Regions with significant populations
- Greece: 80,000 (1950s est.)
- Bulgaria: 2,071 (2021) – 15,000 (1992 est.)

Languages
- Greek

Religion
- Greek Orthodoxy

= Sarakatsani =

Greek population group

Flag of the Sarakatsani

The Sarakatsani (Σαρακατσάνοι), also called Karakachani (каракачани), are an ethnic Greek population subgroup who were traditionally transhumant shepherds, native to Greece, with a smaller presence in neighbouring Bulgaria, southern Albania, and North Macedonia. Historically centred on the Pindus mountains and other mountain ranges in continental Greece, most Sarakatsani have abandoned the transhumant way of life and have been urbanised.

==Name==
The most widely accepted theory for the origin of the name "Sarakatsani" is that it comes from the Turkish word karakaçan (from kara = 'black' and kaçan = 'fugitive'), used by the Ottomans, in reference to those people who dressed in black and fled to the mountains during their rule. Scholars who propose a Vlach origin for the Sarakatsani suggest their name derives from the Romanian word sărac meaning 'poor', or related terms like sărăcăcios (in bad condition) or sarcin (weight, bundle). According to other theories, the name could stem from the village of Sakaretsi (the supposed homeland of the Sarakatsani), or from the village of Syrrako.

==History and origin==
Despite the silence of the classical and medieval writers, scholars argue that the Sarakatsani are a Greek people, possibly descended from pre-classical indigenous pastoralists, citing linguistic evidence and certain aspects of their traditional culture and socioeconomic organisation. A popular theory, based on linguistics and material culture, suggests that the Sarakatsani are descended from the Dorians, who were isolated for centuries in the mountains.
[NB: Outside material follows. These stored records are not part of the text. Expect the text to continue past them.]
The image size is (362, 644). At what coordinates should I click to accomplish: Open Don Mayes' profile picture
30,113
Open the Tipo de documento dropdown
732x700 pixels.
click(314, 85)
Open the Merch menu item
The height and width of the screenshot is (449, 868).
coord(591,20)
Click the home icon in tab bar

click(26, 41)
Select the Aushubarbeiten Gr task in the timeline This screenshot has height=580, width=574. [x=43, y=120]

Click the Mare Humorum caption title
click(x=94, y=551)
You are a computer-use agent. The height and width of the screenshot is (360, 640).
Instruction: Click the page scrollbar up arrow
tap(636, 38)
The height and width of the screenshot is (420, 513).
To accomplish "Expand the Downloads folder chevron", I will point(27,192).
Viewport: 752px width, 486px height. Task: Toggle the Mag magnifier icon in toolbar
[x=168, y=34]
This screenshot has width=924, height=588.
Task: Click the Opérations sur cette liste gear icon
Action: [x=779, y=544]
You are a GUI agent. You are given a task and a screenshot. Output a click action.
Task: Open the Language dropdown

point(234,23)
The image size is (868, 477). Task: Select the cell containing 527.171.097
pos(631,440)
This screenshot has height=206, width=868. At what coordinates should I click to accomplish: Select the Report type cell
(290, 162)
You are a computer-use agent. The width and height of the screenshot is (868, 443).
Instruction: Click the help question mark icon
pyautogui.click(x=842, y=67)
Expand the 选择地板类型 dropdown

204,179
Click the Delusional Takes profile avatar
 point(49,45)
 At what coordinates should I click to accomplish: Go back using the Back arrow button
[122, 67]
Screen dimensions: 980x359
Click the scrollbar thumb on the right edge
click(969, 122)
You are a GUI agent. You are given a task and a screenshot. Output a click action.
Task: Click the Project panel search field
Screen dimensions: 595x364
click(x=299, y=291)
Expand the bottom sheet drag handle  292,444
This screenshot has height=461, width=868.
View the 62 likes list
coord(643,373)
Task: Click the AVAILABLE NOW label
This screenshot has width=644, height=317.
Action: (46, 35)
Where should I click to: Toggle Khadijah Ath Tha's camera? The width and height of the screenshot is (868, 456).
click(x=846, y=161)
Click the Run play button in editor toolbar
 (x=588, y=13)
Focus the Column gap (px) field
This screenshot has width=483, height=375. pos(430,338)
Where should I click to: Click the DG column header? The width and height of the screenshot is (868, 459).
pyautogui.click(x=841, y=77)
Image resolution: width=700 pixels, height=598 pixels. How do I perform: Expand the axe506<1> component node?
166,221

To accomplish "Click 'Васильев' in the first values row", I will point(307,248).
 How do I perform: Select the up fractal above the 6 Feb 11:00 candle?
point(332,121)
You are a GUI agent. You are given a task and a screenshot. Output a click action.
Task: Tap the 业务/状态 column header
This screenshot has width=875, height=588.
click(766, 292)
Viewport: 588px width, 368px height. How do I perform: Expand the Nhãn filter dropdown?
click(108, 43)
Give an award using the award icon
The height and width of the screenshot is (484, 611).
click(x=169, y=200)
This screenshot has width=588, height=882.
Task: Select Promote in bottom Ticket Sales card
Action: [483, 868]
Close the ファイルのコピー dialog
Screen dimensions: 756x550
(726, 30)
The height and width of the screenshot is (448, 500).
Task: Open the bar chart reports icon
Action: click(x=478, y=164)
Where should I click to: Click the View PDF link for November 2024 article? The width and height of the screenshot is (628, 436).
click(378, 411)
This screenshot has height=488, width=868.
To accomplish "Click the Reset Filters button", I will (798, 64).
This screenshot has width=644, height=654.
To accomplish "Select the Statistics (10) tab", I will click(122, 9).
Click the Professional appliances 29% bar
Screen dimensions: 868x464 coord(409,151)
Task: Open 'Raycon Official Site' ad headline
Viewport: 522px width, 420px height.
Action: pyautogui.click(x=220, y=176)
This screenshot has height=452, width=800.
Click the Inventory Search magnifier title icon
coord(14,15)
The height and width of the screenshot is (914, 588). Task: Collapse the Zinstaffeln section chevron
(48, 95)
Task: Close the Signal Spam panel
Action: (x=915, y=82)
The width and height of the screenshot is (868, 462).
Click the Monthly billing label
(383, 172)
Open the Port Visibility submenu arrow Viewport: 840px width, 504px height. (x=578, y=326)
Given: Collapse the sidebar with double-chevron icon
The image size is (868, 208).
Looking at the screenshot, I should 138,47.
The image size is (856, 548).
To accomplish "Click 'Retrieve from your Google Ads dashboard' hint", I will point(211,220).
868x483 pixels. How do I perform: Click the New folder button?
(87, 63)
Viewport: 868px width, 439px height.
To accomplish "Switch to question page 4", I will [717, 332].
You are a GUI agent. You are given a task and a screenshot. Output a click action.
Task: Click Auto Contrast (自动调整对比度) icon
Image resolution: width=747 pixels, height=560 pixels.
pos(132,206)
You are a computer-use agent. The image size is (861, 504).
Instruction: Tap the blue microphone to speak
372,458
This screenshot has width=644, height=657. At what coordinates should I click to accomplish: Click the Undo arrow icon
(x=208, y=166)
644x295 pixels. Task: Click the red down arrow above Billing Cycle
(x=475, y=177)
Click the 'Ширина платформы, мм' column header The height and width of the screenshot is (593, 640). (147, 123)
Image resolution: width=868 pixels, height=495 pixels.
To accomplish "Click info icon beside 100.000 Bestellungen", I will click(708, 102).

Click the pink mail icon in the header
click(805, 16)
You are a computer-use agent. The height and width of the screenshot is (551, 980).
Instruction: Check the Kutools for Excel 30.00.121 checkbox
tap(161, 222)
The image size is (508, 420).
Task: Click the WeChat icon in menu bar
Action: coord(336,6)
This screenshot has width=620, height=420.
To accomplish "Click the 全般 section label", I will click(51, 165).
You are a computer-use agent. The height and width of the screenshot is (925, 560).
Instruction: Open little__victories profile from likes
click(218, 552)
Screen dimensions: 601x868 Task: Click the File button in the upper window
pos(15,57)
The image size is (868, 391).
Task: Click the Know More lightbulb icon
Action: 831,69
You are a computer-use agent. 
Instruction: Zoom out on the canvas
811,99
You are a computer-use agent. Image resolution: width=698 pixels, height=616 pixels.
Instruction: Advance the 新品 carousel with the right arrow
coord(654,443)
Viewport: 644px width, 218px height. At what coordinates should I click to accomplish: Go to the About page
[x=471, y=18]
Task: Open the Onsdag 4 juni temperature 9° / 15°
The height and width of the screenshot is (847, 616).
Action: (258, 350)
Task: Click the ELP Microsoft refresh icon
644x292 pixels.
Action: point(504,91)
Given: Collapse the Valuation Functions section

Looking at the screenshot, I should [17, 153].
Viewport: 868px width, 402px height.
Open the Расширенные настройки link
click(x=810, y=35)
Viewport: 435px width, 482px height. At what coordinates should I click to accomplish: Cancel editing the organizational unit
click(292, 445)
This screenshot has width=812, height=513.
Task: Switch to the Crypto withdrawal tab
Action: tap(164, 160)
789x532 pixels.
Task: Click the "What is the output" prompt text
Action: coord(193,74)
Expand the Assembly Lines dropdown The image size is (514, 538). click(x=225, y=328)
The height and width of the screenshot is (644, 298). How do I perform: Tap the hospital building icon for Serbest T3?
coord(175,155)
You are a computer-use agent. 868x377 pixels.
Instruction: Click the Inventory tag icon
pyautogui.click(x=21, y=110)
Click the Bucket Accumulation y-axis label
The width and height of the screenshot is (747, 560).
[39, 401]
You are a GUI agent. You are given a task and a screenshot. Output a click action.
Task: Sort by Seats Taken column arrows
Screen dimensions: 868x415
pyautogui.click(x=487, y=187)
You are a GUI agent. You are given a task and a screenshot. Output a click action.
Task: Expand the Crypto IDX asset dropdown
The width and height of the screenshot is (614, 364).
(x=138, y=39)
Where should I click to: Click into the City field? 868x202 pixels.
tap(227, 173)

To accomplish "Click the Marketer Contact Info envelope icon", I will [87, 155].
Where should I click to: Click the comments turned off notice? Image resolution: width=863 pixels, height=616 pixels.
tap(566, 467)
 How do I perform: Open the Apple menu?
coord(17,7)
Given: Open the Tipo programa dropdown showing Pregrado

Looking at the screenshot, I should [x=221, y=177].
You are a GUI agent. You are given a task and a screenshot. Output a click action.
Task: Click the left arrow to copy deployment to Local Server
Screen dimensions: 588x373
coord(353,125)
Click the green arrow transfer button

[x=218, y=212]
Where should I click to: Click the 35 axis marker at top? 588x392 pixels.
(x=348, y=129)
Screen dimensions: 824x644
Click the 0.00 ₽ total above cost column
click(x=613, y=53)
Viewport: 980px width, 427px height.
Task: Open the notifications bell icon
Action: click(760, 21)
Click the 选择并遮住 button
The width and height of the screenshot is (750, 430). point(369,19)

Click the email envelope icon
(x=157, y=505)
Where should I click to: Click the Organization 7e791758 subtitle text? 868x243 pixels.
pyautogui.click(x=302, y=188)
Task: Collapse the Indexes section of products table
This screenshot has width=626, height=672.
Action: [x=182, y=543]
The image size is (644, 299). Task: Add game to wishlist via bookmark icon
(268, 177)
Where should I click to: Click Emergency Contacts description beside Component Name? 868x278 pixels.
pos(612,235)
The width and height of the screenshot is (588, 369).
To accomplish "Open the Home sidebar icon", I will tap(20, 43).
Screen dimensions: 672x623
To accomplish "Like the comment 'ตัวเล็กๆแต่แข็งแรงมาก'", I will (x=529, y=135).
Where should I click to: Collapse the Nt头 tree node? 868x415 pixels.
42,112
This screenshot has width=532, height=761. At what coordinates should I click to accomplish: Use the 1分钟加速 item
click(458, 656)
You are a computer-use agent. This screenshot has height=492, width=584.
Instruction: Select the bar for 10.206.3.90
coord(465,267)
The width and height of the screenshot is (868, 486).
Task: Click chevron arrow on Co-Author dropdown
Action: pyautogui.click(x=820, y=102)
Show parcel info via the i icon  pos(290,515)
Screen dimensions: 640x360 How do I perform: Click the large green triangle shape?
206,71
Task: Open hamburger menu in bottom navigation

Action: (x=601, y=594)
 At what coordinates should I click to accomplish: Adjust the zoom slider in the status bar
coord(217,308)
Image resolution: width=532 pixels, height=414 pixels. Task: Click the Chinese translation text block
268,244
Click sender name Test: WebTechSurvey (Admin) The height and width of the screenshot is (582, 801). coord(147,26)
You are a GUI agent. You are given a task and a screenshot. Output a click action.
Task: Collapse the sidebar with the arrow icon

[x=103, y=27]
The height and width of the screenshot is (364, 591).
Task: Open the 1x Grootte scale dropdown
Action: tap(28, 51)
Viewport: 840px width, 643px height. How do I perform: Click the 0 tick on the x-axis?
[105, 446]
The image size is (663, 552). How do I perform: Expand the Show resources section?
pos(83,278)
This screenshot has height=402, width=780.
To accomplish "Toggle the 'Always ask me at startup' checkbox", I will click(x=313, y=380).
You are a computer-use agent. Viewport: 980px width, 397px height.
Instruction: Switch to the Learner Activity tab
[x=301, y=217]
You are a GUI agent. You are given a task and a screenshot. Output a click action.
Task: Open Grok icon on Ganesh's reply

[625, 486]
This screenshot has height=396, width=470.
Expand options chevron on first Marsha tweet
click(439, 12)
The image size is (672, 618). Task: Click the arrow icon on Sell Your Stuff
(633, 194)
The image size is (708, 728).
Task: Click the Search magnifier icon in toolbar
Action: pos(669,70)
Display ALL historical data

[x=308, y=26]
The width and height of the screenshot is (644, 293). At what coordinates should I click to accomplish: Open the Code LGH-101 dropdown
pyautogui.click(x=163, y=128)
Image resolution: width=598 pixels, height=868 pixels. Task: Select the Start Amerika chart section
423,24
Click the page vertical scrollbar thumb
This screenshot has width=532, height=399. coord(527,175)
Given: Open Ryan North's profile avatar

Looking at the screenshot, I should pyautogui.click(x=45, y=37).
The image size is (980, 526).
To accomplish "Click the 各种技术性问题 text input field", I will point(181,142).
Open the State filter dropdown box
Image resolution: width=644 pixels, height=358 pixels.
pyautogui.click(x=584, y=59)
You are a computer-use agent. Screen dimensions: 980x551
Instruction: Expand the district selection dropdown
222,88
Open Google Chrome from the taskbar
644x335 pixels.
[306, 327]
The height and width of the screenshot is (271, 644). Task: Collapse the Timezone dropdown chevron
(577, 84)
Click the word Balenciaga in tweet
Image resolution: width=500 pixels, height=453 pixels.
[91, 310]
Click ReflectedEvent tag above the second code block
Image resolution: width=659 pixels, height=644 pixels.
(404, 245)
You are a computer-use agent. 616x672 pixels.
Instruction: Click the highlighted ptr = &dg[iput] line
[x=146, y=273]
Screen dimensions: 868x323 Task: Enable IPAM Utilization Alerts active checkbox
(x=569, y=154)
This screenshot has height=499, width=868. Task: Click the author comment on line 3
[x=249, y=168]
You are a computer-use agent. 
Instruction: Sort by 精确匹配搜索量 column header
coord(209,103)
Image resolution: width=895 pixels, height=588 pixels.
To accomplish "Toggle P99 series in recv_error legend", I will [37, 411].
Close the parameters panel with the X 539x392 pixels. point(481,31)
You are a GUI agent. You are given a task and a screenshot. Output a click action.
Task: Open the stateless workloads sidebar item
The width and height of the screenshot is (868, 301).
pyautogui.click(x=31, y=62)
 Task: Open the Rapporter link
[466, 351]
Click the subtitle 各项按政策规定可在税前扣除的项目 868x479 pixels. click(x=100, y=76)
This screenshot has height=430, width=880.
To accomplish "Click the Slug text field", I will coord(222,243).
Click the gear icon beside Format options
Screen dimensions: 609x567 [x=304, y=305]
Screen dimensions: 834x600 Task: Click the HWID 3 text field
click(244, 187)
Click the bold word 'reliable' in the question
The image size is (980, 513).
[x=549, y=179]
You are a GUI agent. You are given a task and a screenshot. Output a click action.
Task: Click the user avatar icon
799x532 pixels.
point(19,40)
Their origins have been the subject of broad and permanent interest, resulting in several fieldwork studies by anthropologists among the Sarakatsani.

===Accounts===
Many of the 19th century descriptions of the Sarakatsani do not differentiate them from the other great shepherd people of the Balkans, the Aromanians ("Vlachs") a Romance-speaking population. In many instances the Sarakatsani were identified as Vlachs. Aravantinos discusses how another group, the Arvanitovlachs (also known as Farsharot Aromanians), were erroneously called Sarakatsani, although the latter were clearly of Greek origin, increasing the differences between the two groups and stating that the Arvanitovlachs were actually yet another group, the Garagounides or Korakounides. The Sarakatsani have also been referred to as Roumeliotes or Moraites, names based on where they lived. Otto, the first king of modern Greece, was well known to be a great admirer of the Sarakatsani, and is said to have fathered an illegitimate child early in his reign with a woman from a Sarakatsani clan named Tangas.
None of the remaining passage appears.